### Given information
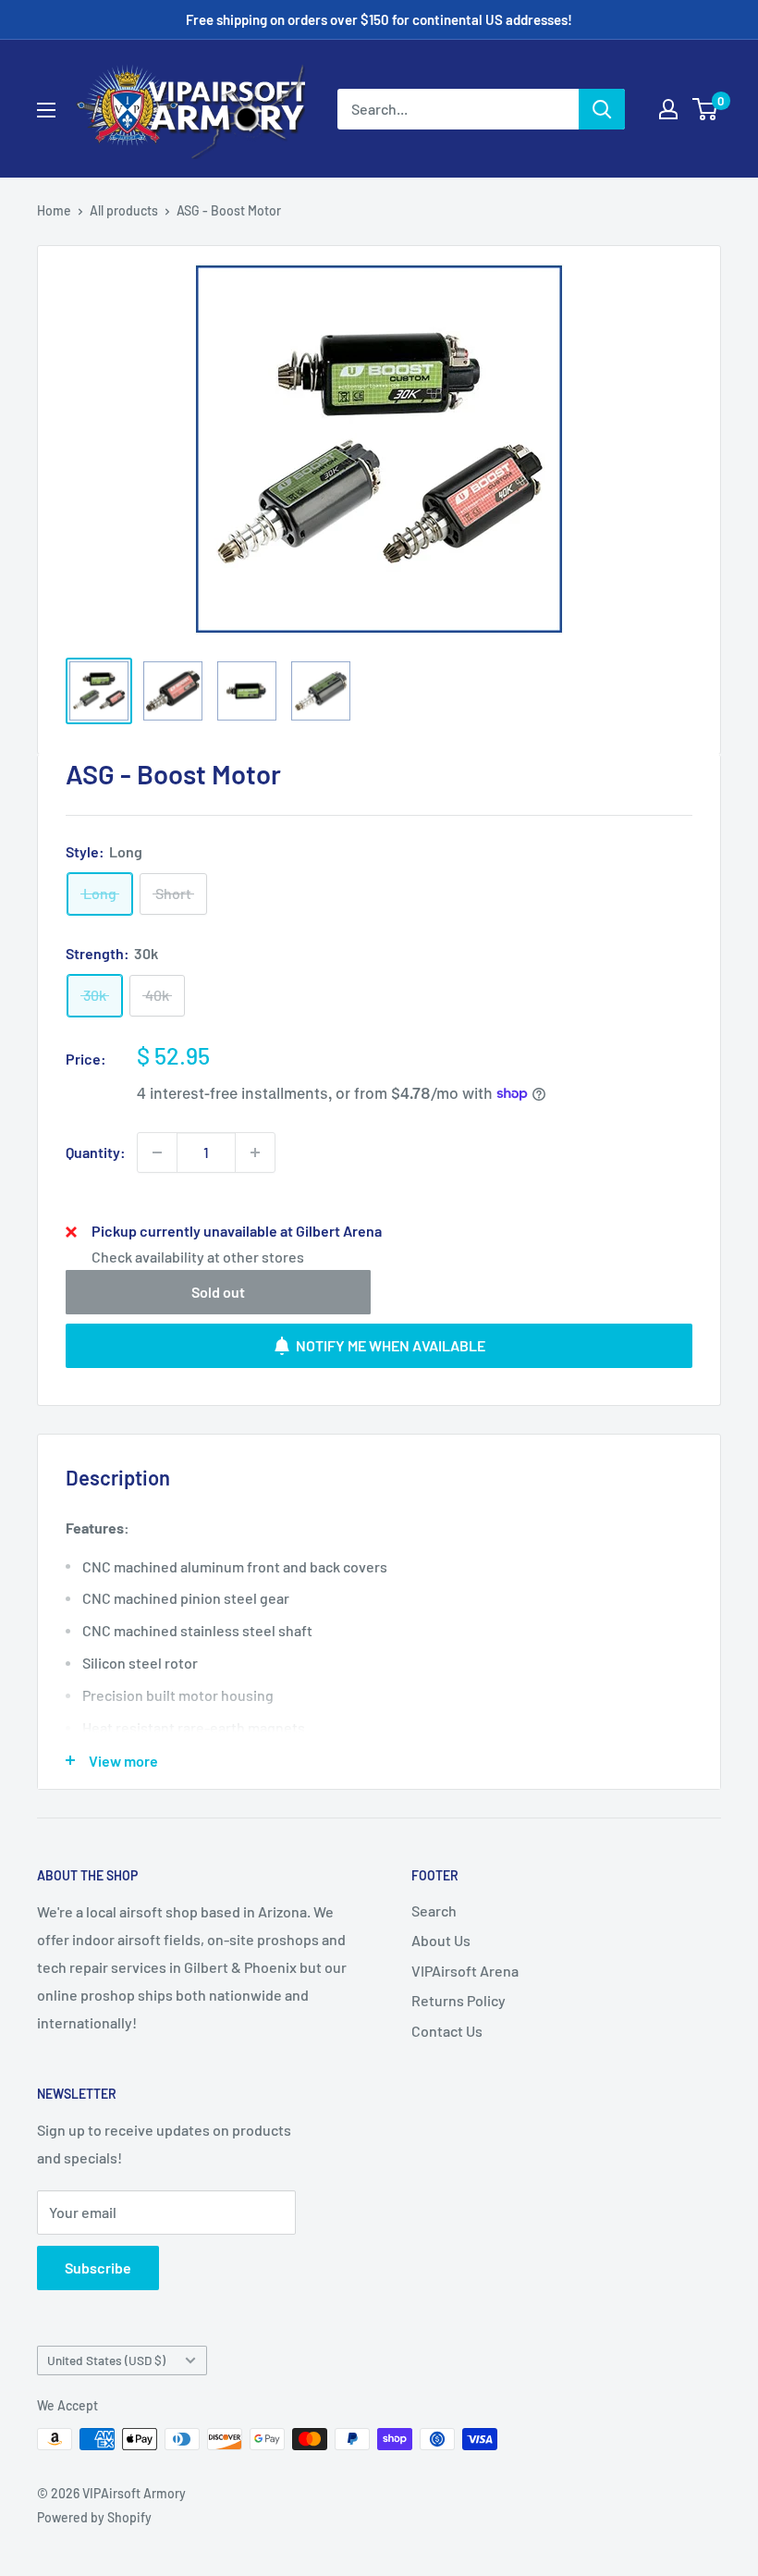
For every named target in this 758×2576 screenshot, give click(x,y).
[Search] (602, 109)
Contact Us (447, 2031)
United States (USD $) (106, 2360)
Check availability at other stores (198, 1256)
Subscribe (98, 2267)
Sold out (218, 1291)
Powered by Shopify (94, 2517)
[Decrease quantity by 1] (157, 1152)
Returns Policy (458, 2000)
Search (434, 1910)
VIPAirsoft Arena (465, 1970)
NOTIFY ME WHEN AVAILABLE (390, 1345)
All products (124, 210)
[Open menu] (46, 110)
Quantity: (96, 1152)
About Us (441, 1940)
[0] (705, 109)
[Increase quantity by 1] (255, 1152)
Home (54, 210)
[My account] (668, 109)
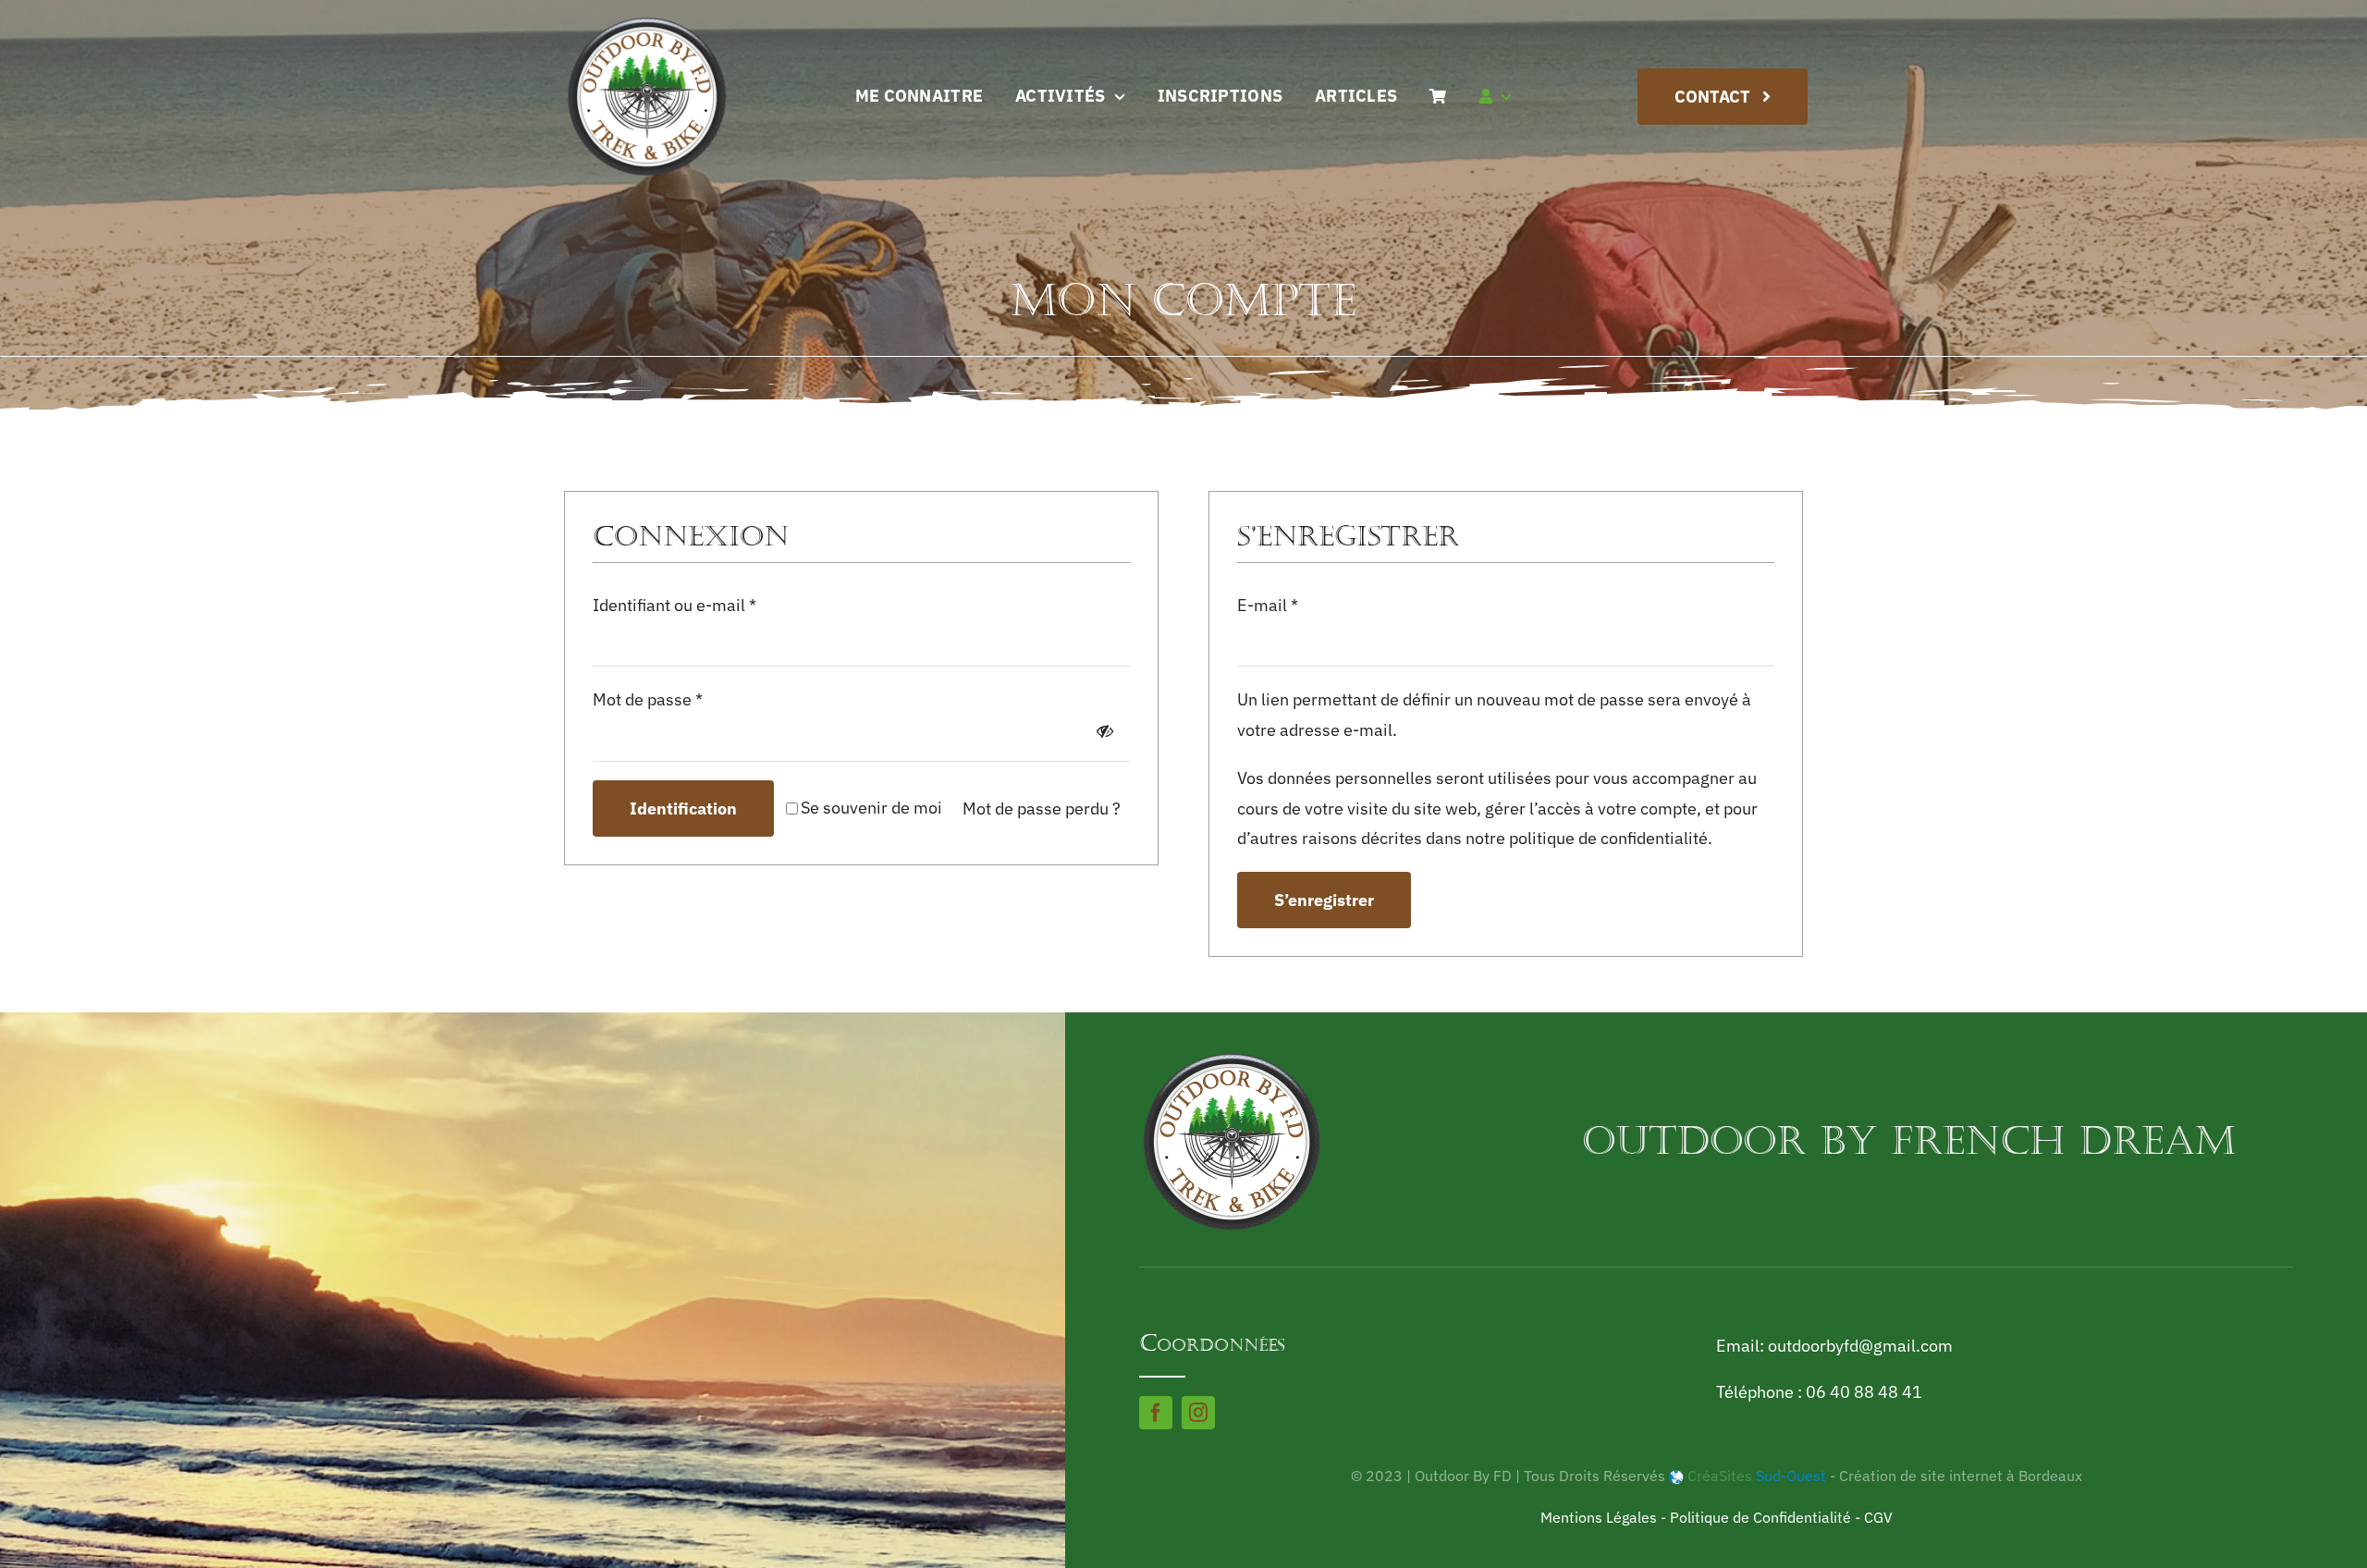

### What is expected
Without the pictures, give every line above again exactly.

### Final answer
For every named target in this 758×2576 screenshot, give click(x,y).
[Search] (602, 109)
Contact Us (447, 2031)
United States (USD $) (106, 2360)
Check availability at other stores (198, 1256)
Subscribe (98, 2267)
Sold out (218, 1291)
Powered by Shopify (94, 2517)
[Decrease quantity by 1] (157, 1152)
Returns Policy (458, 2000)
Search (434, 1910)
VIPAirsoft Arena (465, 1970)
NOTIFY ME WHEN AVAILABLE (390, 1345)
All products (124, 210)
[Open menu] (46, 110)
Quantity: (96, 1152)
About Us (441, 1940)
[0] (705, 109)
[Increase quantity by 1] (255, 1152)
Home (54, 210)
[My account] (668, 109)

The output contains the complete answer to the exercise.